Safety is at the heart of what we do. And for us, it’s a personal matter, as the decision makers in our organization are actually employed by the companies. Trucking Alliance president Steve Williams, for example, is Chairman and CEO of Maverick USA. In a 2022 speech, Williams said, “I’ve often been asked by folks why I am so passionate about safety or trucks in general. Depending on who asked the question my answer is something like, ‘I wasn’t born in a truck, but I was never very far from one: my dad and grandfather were owner-operators hauling steel predominantly out of St. Louis.’”
Dangerous driving can lead to accidents and place all those on the road at risk — which is especially true for commercial truck drivers operating large vehicles. For this reason, we’re working to advance safety measures so that everyone, both our drivers and other motorists, can feel comfortable getting from place to place.

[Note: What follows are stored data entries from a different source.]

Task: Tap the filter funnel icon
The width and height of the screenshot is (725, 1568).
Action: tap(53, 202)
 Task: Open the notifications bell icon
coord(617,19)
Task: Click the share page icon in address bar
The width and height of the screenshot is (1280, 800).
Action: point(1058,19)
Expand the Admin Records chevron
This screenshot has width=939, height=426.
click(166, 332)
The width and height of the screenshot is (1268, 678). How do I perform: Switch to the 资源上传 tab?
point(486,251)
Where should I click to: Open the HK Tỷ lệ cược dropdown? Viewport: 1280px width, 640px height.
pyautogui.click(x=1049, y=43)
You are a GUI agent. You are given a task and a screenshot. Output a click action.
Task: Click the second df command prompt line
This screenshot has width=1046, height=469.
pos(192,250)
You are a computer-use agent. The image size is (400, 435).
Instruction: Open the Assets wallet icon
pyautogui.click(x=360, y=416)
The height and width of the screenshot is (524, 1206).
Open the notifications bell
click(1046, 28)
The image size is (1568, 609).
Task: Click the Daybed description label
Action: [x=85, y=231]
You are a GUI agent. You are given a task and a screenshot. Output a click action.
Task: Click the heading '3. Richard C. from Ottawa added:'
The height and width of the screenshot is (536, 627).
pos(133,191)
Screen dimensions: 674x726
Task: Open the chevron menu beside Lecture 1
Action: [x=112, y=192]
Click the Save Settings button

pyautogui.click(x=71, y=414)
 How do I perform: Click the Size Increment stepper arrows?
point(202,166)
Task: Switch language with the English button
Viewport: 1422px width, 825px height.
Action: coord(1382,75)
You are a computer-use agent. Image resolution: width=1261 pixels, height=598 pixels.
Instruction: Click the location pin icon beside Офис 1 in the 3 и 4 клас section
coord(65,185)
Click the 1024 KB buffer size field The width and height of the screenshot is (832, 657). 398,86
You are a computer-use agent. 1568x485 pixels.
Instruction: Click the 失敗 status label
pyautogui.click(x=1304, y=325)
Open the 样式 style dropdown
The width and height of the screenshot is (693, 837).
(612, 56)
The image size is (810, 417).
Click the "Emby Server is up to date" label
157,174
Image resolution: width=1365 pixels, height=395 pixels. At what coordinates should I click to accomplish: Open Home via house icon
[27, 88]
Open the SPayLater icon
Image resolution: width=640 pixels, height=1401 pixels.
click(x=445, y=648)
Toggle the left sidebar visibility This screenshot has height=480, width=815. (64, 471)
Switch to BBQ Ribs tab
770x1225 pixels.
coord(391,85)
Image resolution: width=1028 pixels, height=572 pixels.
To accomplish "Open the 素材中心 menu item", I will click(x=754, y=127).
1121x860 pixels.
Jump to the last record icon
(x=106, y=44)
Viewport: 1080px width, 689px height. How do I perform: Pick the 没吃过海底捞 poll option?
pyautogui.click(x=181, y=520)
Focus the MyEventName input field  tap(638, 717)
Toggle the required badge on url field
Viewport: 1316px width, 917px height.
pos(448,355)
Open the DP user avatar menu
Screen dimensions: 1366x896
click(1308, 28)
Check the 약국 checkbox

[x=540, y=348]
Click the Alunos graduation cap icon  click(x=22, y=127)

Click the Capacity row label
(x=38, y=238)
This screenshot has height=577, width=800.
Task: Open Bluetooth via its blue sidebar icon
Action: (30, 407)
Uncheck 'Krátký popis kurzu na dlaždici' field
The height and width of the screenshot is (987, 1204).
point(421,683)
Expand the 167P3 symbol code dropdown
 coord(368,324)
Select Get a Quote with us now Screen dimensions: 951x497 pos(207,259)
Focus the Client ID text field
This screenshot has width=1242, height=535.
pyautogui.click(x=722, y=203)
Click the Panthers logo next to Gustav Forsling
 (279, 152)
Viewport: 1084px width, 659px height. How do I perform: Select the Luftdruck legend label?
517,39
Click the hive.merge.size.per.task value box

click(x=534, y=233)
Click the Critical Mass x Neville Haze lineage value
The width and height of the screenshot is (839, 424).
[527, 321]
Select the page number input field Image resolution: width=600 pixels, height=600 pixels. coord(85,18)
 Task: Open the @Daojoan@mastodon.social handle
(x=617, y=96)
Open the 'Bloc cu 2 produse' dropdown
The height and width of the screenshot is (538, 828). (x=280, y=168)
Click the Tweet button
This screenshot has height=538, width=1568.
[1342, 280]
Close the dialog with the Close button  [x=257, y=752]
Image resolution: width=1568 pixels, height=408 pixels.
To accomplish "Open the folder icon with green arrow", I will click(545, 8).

These are just some of the core safety reforms we have supported.
All commercial trucks should be required to have electronic logging devices (ELDs).
Simply put, truck driver fatigue is a contributing factor in large truck crashes. To address this issue, the Trucking Alliance became the industry leader in advancing legislation to replace the paper log books that drivers had been using since the 1930s, which were easily falsified. Our legislation required interstate trucking companies to install electronic logging devices (ELDs) to verify that drivers don’t exceed their on-duty hours, which causes fatigue.
We’re pleased that Congress passed the law requiring ELDs in all interstate trucks in 2012. The regulation became operational in 2020. However, we believe that ELDs should be the standard for all trucks hauling freight, across the board — regardless of the commodity being transported, the length of haul or whether it is interstate or intrastate commerce. Said Williams, “I and the members of the Alliance felt that achieving the ELD Mandate would be the foundation upon which the industry would finally have the footing from which to build sustainable safe trucking companies to meet the needs of our nation.”
The Drug and Alcohol Clearinghouse should include all commercial truck drivers.
Not all truck drivers — for example, those driving delivery trucks and box trucks — are included in the Drug and Alcohol Clearinghouse, the database that provides information for employers on past drug test failures of job applicants. This should be a requirement, as well as hair test submissions to the Clearinghouse.
For example, truck drivers who fail a DOT-required drug test, can apply for work at local trucking companies that don’t cross state lines, making them an interstate carrier and triggering the requirement for a mandated drug test. . Employers of trucking companies, like those that utilize local delivery and box trucks, should be required to query the Clearinghouse, to make sure their drivers didn’t previously fail a drug test.
As Williams said, ”Owning a trucking company or operating a commercial vehicle is not an entitlement… it’s a privilege. With privileges come responsibilities. It isn’t too much to expect that our nation’s drivers should be well rested, properly trained and drug and alcohol-free. That is the only way that we can build out an efficient and sustainable supply chain to meet our nation’s needs.”
The Dept. of Transportation must recognize hair drug testing of commercial truck drivers, as Congress mandated eight years ago.
Illicit drug use impairs driving ability. Employers should be aware if truck driver applicants have ever failed a drug test. But the type of test makes a big difference. That’s why the Trucking Alliance is an advocate for hair testing over the DOT required urinalysis, as studies show the latter fails to identify 9 out of 10 drug users. “Hair testing is now recognized, over a much less effective urine drug test, to keep illegal drug users from driving large trucks,” Williams said. In 2015, Congress directed the Department of Transportation (DOT) to recognize hair tests, in lieu of urinalysis, in hiring commercial truck drivers. Yet, DOT has failed to implement the mandate, citing delays in completing testing guidelines, and refuses to accept hair drug test results into the Clearinghouse.
Commercial truck drivers should be equipped with emerging technologies, including highly automated driving systems.
Navigating unsafe weather conditions, highway emergencies, unexpected detours — truck drivers manage it all to provide top-notch customer service and deliver essential goods. As automated driving systems become more advanced, truck drivers should be first in line to access them. Williams states, “The Trucking Alliance will continue to support more safety reforms and emerging technologies in 2023, both of which can help make the commercial driver’s work environment safer and more secure.”
New technologies could lead to safer roads. Ideally, that means less accidents and overall better working conditions for truck drivers. But first and foremost, drivers should have control, maintaining the ability to override automated systems whenever necessary.